Jason is a fourth-generation maple syrup producer. Since he was a child, he has followed the footsteps of his father and grandfather over snow-covered parcels to maple stands in Door and Kewaunee counties, learning the best practices for sap collection and pure maple syrup production. Like the trees he taps, he anticipates every spring with mirthful enthusiasm. According to his wife, he becomes “Sap Happy.”

“He is like a mad scientist when he’s processing our syrup. To see him cooking and monitoring gauges, hydrometers and refractometers ... he’s truly focused on perfection,” Becky said of her husband.

Maple syrup’s flavor and richness is less a factor of the geography or type of maple tree.

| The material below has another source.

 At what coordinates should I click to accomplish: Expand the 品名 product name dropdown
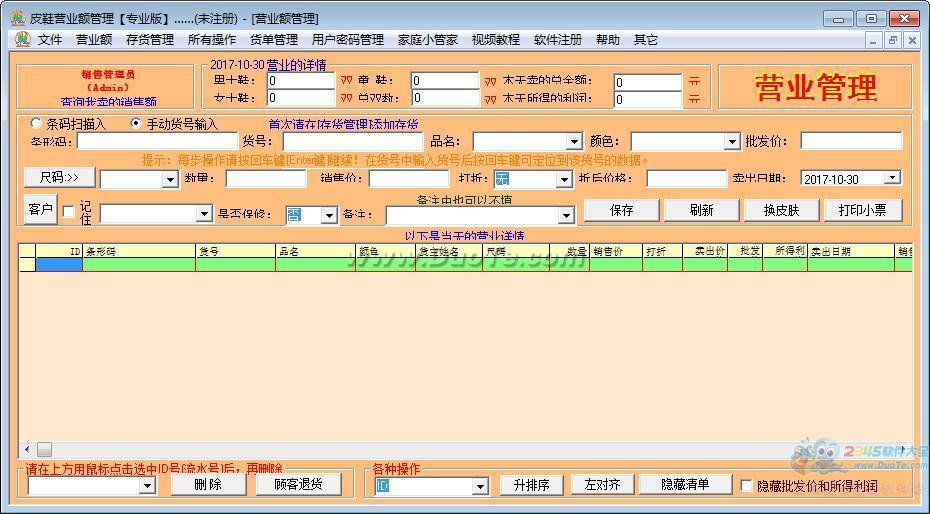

“A great syrup is the result of finishing and bottling the product,” Jason said.

And he gets it just right.

The process of collecting tree sap is both time-sensitive as well as labor-intensive. Individual trees are first drilled and then tapped with a hollow metal tube. Sap is collected in buckets hanging off the trunk or through a series of lines that use gravity as a suction-mechanism to draw sap to a pail. From there, it is collected and poured into tanks on a tractor or four-wheeler that can maneuver more easily on the forest floor. Eventually, the sap is taken to a sugar shack where it is rendered for hours using the right combination of temperature and time to create the goodness of natural maple syrup. 

Popular Sap Happy Maple Products include the bottled pure maple syrup, as well as a variety of wholesome maple-based or coated products that Becky has refashioned from favorite family recipes, including maple cream, maple candy, maple glazed pecans and a customer favorite – maple popcorn.

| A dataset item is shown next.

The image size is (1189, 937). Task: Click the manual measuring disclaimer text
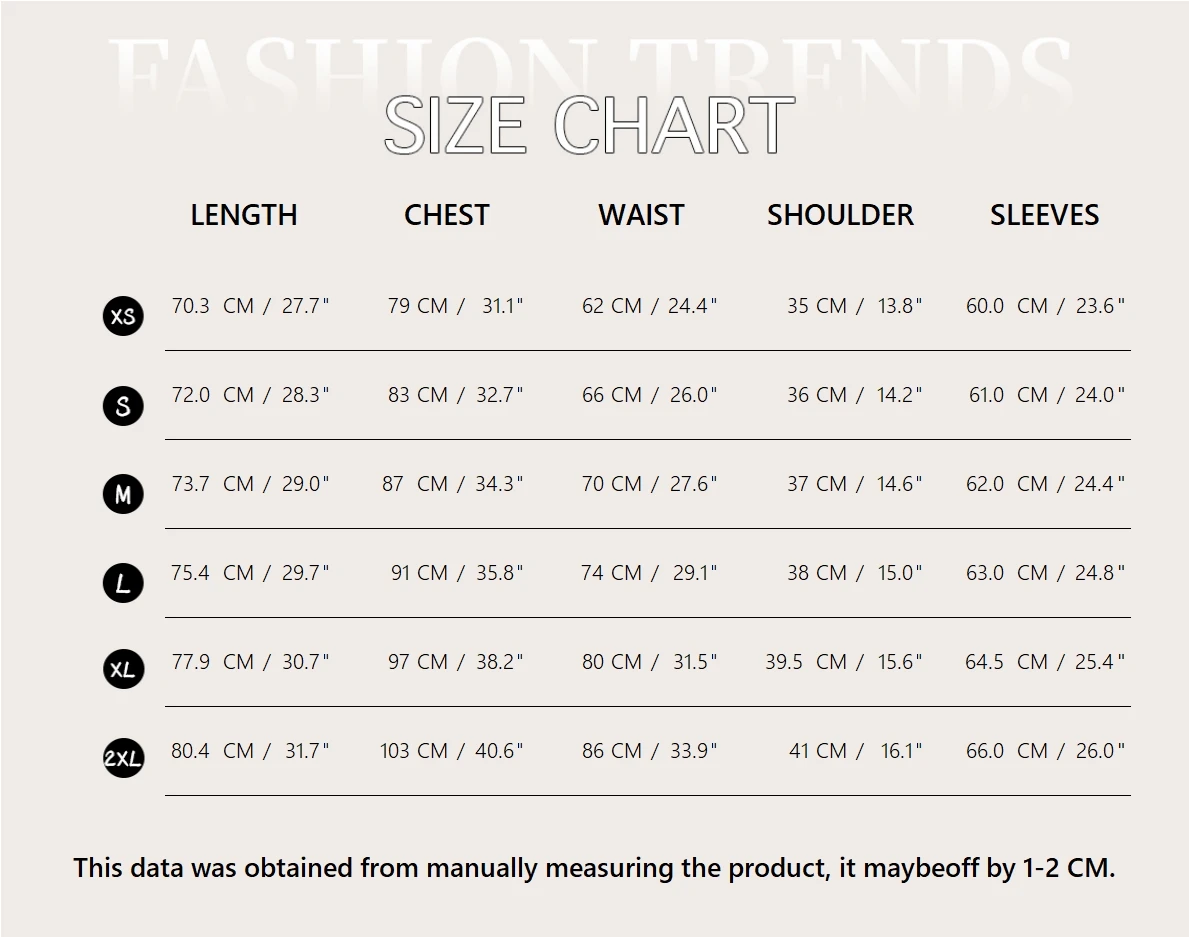coord(594,868)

“We all need a sweet treat once in a while. I started making snacks that our family and our kids could enjoy and be better for them,” Becky said. “I’m a huge health nut and use organic ingredients whenever possible. In creating our products, I also considered food sensitivities. For example, I converted butter to coconut oil, removing dairy from my popcorn recipe and used syrup instead of sugar.”

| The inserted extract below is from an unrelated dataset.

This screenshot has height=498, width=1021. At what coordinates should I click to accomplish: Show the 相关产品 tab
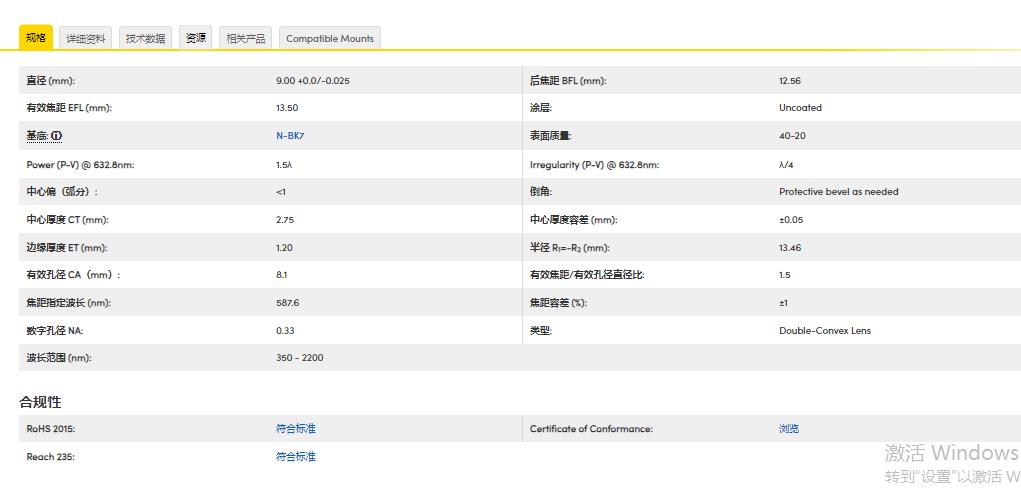pyautogui.click(x=246, y=39)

The popcorn snack is also gluten free.

“There has been a resurgence of interest in maple syrup as a natural food, in particular as a natural sweetener,” said Cooper Henkel, a representative from Greens N Grains Natural Foods Market in Egg Harbor. “We love to source local products at our store, and it’s nice to be able to point them out to customers.”

The store sells the Sap Happy maple syrup and maple popcorn, and according to Henkel, the popcorn was an “immediate hit.” The Jorns family markets their maple syrup products at Terry Naturally and Sweet Willow Naturals in Green Bay and at Aurora’s Apothecary in Appleton.

Kevin Adlebush, owner of Aurora’s Apothecary, met Becky and Jason Jorns last year at Algoma Shanty Days. After Becky gave him a bag of Sap Happy maple popcorn, he was a fan from that point forward. He finished off the popcorn and kept the bag so he could contact the couple later. He knew he wanted to sell their products at his stores.

“Many people are looking to eat better and the syrup provides a natural sweetener. Many bake with it, or substitute it on snacks,” he said. “Not only does Becky use organic popcorn and other ingredients, but it also tastes really good!”

You can meet Becky or Jason at area farmers’ markets and events where they regularly promote and sell their maple syrup products as well as jams, jellies, and other natural food.

Beginning this spring, Sap Happy Maple Products will be available at the Maplewood Country Cupboard (formerly Maplewaupee Market), S1867 Highway 42 just north of Maplewood. The couple owns the property and recently upgraded the facility to include a commercial kitchen that they rent to other businesses.

With two young children, Aiden and KennaRae, and with Jason’s full-time job, the family’s goal is to sell more products wholesale and spend more time diversifying the product lineup while balancing their busy family life.

Becky said, “Collecting tree sap is my meditation in early spring. The snow, sunlight and branches of the trees are beautiful. All the hard work comes back to us when we see repeat customers and hear how much they enjoy our syrup.”